Georgian riot police have forcibly dispersed several hundred opposition protesters from outside the parliament building in central Tbilisi, the Georgian capital.
The protesters, part of a larger group, had gathered in the early hours of Thursday demanding the resignation of Mikheil Saakashvili, the Georgian president.
Several thousand people had marched on parliament earlier, accusing Saakashvili of authoritarianism and vowing to stop a showpiece military parade to mark Georgia's Independence Day.
But only 300 remained outside the parliament in the early hours of Thursday when police moved in, using tear gas, rubber bullets and water cannon to disperse the group.
Emergency workers were tending to several people with blood on their faces, according to a reported from the Reuters news agency who was at the scene.
Shota Utiashvili, the Georgian interior ministry spokesman, said a total of 19 people - police and protesters - were hospitalised with minor injuries.
Nino Burjanadze, who leads the Georgian opposition party Democratic Movement, said the number of injured people was a result of police actions.
"There a lot of injured people because the authorities conducted ... a punitive operation. It was not an action aimed at as they say to ‘free the square,’ it was purely a punitive operation," she said.
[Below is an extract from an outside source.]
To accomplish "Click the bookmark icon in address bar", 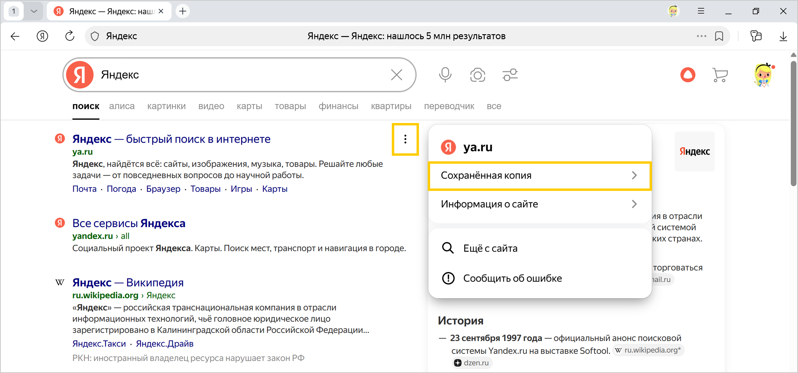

According to Utiashvili, a policeman died in hospital after being hit by a vehicle in a convoy of cars rushing Burjanadze away from the scene, where riot police used teargas, water cannons and rubber bullets to disperse protesters.
Utiashvili said that Burjanadze and her husband were rushing to leave the scene in a convoy of five jeeps. One of the vehicles from their convoy hit a police officer who later died later at hospital.
There was no suggestion that Burjanadze or her spouse were behind the wheel of the vehicle in question.
Nona Gaprindashvili, an opposition leader, was quoted by the Associated Press news agency as saying that dozens of demonstrators were arrested, but there were no immediate official figures.
Opponents accuse pro-Western Saakashvili of monopolising power since the 2003 "Rose Revolution" that ousted the post-Soviet old guard in the Caucasus state, where pipelines carry Caspian oil to the West.
Weakened by losing a brief war with Russia in August 2008, Saakashvili has since reasserted control. He is due to step down as president in 2013 when his term ends.
Georgia celebrates its independence day on Thursday.